A [series of] computers using the Z280, similar to the Computie project. The first board is a prototyping board with the CPU's basic needs (clock/pullup resistors/etc), a 1MB Static RAM, a 1MB Flash chip, plus an expansion bus that an Arduino can be connected to. The bus pin assignments match Computie's Supervisor shield, so the onboard flash chip can be programmed using the same harness as Computie.
This repository uses git submodules, and can be cloned using:
git clone --recurse-submodules [email protected]:transistorfet/z280.git
I designed the first board quickly with the idea of it being rough. Rather than prototype the CPU using solderless breadboards, which are prone to electrical faults, I thought I'd design a minimal board instead, with footprints for various additional components, like memory, a compact flash card slot, and a CPLD. I made the mistake of using vias that were 0.4 mm total diameter, which made the boards more expensive at JLC. If I redesign the board, I'll probably try to use 0.45 mm vias to avoid that.
Building the board was pretty quick and easy. I used the supervisor shield from Computie, along with the Arduino program here to try to feed data to the CPU live, without the memory. I couldn't find documentation on the frequency range of the CPU, so I used a 12 MHz crystal, which clocks the CPU at 3 MHz. That's still too fast though for the Arduino to assert the WAIT signal without an external flip flop to latch it.
I added the memory to the board to see if I could get the CPU executing from there instead, but it turns out the footprint for the flash chip is upside down, and I installed the chip right way up. I didn't notice at first, and while trying to read from the RAM I was getting duplicate numbers in the test pattern because the A4 address line was being held always low by the flash chip. The flash chip was also getting extremely hot when programming the Arduino, but not when idle, oddly enough. Eventually I clued into the fact that the chip needed to be rotated, and was able to do that using a hot air rework station to remove the chip. I reused the same chip, and it seems to work, but there are other issues with the board, and I'm a bit suspicious of it still.
Using a logic analyzer, I captured some signals after a reset (I held the reset button while starting a capture and released it during the capture to get the initial startup). The bus cycles didn't seem to make sense for the program it should have been executing, so I programmed the halt instruction into each byte of the first 2K of the flash and ran it to make sure it halted pretty much right away. It accessed memory twice before halting instead of just once, but that might be the instruction pre-fetch (not sure yet).

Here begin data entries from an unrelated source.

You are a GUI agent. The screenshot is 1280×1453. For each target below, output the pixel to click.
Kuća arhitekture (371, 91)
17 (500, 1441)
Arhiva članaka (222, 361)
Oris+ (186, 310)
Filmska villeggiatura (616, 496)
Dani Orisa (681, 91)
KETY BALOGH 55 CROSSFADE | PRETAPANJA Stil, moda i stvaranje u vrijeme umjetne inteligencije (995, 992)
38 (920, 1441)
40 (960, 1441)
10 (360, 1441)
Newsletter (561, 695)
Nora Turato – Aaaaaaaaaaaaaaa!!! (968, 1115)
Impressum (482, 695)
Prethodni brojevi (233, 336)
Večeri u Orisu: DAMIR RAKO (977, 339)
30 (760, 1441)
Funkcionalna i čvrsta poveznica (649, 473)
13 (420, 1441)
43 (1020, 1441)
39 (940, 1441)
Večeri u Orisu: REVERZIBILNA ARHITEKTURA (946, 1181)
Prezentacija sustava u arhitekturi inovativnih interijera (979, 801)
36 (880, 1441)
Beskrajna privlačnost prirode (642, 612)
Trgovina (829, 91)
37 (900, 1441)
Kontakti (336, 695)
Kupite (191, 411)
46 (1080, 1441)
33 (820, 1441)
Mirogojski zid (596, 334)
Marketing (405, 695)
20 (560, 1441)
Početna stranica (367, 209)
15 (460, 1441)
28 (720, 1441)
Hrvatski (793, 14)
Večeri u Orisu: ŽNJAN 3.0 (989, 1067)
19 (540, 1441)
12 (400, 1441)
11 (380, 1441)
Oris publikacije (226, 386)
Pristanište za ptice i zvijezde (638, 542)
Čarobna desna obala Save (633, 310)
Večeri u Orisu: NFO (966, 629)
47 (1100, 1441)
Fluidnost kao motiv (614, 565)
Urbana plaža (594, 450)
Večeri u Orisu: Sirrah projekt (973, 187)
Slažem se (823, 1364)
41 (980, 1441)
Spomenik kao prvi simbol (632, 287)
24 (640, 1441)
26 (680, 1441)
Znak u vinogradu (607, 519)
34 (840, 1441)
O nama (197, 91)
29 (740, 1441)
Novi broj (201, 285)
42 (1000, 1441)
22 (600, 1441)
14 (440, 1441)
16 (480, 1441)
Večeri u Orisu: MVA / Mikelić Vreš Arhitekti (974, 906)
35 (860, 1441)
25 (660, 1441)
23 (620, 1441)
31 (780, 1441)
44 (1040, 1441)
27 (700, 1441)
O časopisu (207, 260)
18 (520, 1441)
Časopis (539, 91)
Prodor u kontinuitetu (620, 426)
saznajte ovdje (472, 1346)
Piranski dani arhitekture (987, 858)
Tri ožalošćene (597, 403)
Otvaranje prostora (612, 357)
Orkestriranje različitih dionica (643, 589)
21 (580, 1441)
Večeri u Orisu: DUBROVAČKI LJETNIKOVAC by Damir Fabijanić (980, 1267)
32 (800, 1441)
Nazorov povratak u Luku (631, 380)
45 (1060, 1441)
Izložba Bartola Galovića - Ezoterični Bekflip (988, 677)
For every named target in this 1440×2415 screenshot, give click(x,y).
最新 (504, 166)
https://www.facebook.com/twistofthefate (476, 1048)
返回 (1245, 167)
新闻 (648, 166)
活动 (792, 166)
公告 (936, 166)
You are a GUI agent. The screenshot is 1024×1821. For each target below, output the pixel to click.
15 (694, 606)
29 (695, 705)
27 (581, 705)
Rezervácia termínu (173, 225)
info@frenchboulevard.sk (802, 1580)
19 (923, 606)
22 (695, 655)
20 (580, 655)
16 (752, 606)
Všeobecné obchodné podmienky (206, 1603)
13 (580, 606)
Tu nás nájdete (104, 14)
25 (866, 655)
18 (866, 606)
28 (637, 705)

I was able to use the /DS line wired to the /WAIT line to pause the CPU on the first instruction, and then inspect the address and data buses at that point, mid bus cycle. The address bus had the halt instruction (0x76) on the lower byte, as did the data bus. The lower address and data buses are multiplexed on this CPU, and the external latches are supposed to save the address portion when /AS is low and output them on dedicated address lines wired to the separate address pins of the memory chips. Since this was just after a reset, it should have been accessing address 0x0000. The address demultiplexing latches should have taken care of this, but it was as if they were open all the time. Well, I got the logic backwards on the latch enable pin, so it was was latching when the /AS line wasn't asserted (low). I must have thought it was negative logic instead of positive logic, because the /OE pin on the same chip to enable the output is negative logic.
I was able to use one of the inverter gates for the backup clock, which wasn't populated yet, to invert the /AS line before going into the latch enable pin (positive-logic). That fixed the latching issue, and it seems to execute code now, but I can't get much visibility into it yet.
I looked at the ST0-ST3 signals in particular, which output a number corresponding to the transaction type during each bus cycle. It seems to be running as expected, accessing memory either cacheable (0x8) or non-cacheable (0x9), and refreshing memory (0x1). When the CPU halts, it issues a halt bus cycle (0x3) and then only performs refresh cycles after that.
I tried adding an EPU instruction, which is a custom Z280 instruction for accessing a coprocessor. It uses its own transaction type, 0xD for the first word, and 0xC for all subsequent words. Writing that instruction into the ROM produced those codes, so it's definitely executing code. It seemed to sometimes halt too early though, which turned out to be the attempt at configuring the MMU. If there's a problem with the page table that's loaded once the MMU is enabled, it will cause "the fatal condition" to occur, which halts the CPU. I had a number of mistakes in the code, and the Z80 assembler I was using was producing some incorrect code. I switched to SDCC's assembler, which produces correct code and correct byte orders, and the MMU can now be initialized without
With that, I set about configuring the UART according to the Z280 Technical Manual, which also requires Timer1 to be configured. It worked without much trouble, and I was able to print a message to a serial terminal.
I will need to make a more capable monitor to write to flash so that I can load and jump to code in RAM instead so I don't need to flash the arduino and then flash the onboard chip. I can instead load the data over the serial terminal into ram and run it, the way I can with Computie68k.